Suppression’s irresistible brand of breakneck, noisy powerviolence is more hectic than ever on their new LP from Chaotic Noise Productions. The long-running Roanoke project, which has been active since 1992, has been ramping up both the creativity and intensity on their recent releases (notably the Rats in the Control Room and Oblivion Riders tapes, also from CNP), and the trend continues with Placebo Reality. Running just under a half hour throughout 73 tracks, its length made me skeptical at first; Suppression seems to work best with short album durations, and maintaining such a high energy level is difficult to do. Luckily, I need not have worried. Placebo Reality is a nonstop onslaught of blown-out hardcore, comically brief noisecore blasts, animalistic growls, and surprising moments of catchiness. No, it never slows down, and no, it never gets old; when it ended I found myself asking, already? Everything is dialed up to the max, blending the perfect amount of ridiculousness with the perfect amount of brain melting heaviness to make one unforgettable LP. In my opinion, it’s the band’s best work yet.
Pick up the disarmingly fairly-priced cassette and vinyl releases here.

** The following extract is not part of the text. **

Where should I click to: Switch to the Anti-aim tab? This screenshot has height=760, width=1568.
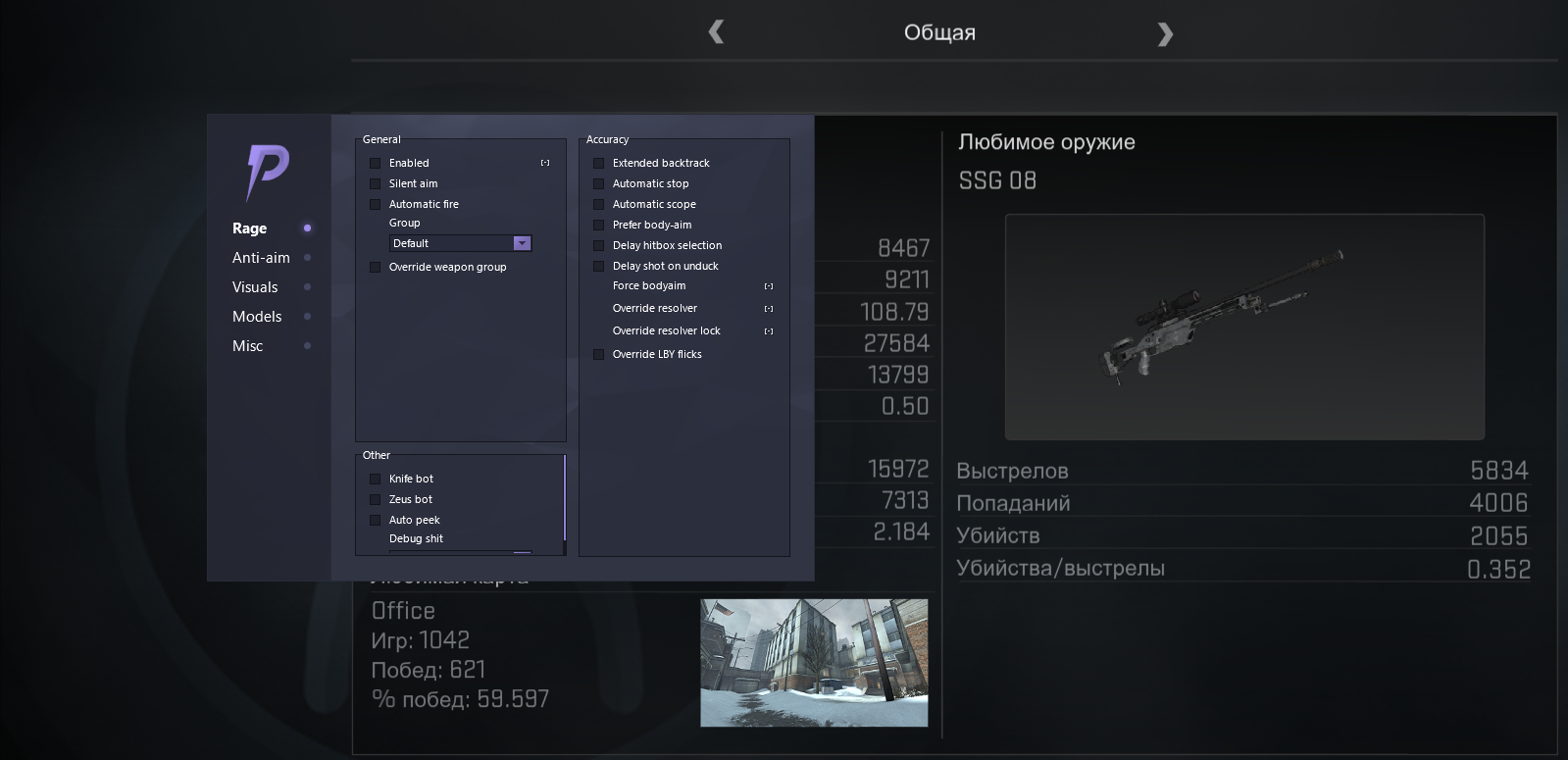[261, 258]
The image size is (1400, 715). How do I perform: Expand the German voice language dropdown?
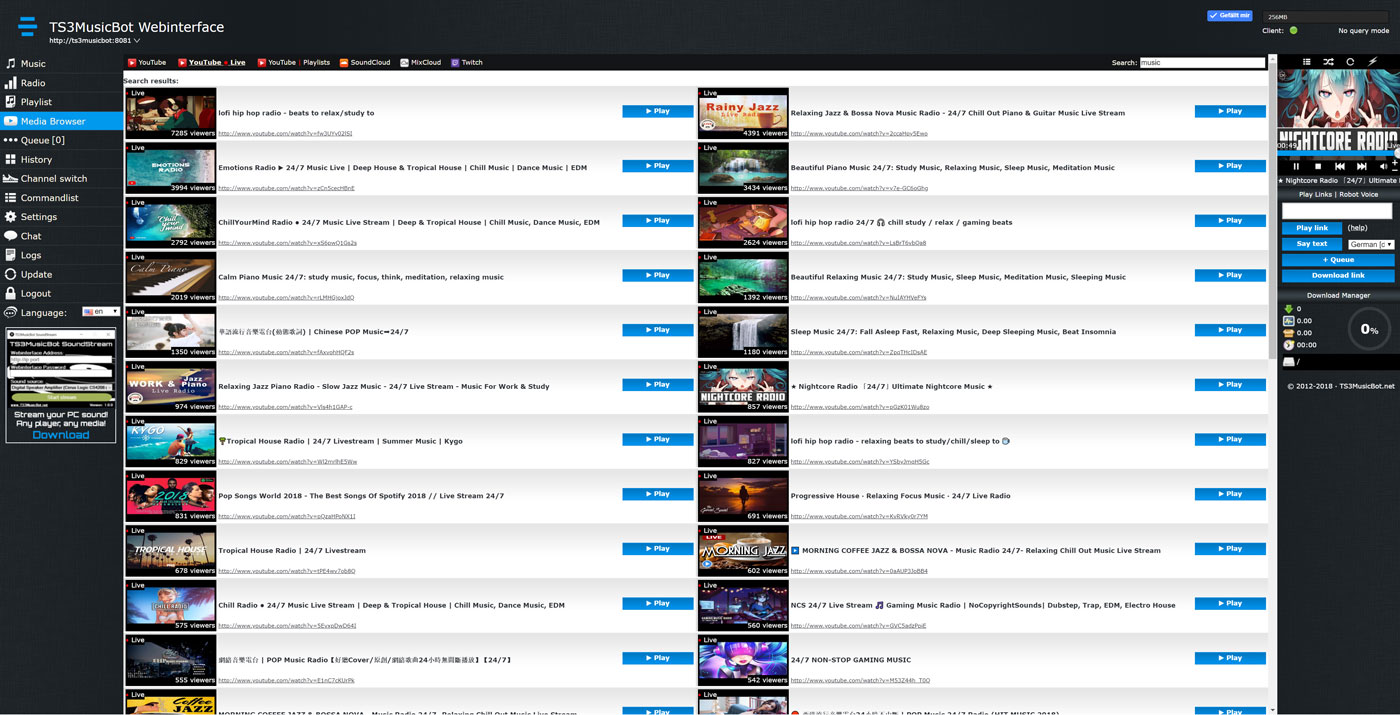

On Anaconda, the newest offering from Florida label Noise Pelican Records, abstract virtuosos Nathan Corder and Tom Weeks’ improvisations coil and slither just like the album’s titular serpent. The unlikely pairing of Weeks’ very harmonic, scalar saxophone playing with Corder’s bizarre electronic spasms is an interesting one. But after “Knot,” the short and schizophrenic opening track, it starts to become clear that the contributions of the two musicians do not create as much of a juxtaposition as it would originally seem. “Lean” begins with a jazzy serenade by Weeks, which is slowly joined by brief, segmented electronic bursts that begin to build in intensity. I’d describe the piece as more of a conversation than anything; it almost seems like the artists are learning from each other as it progresses, with the saxophone becoming more frenetic and atonal to match Corder’s increasing presence. And the rest of the record is no different. From the explosive, body wracking intro to “Swallowed” to the mechanical oscillations of “Cycle” (where the moments of unity between the cracking electronics and saxophone flurries are some of the album’s most mind-blowing), it all cements the alluring chemistry of these two improvisers.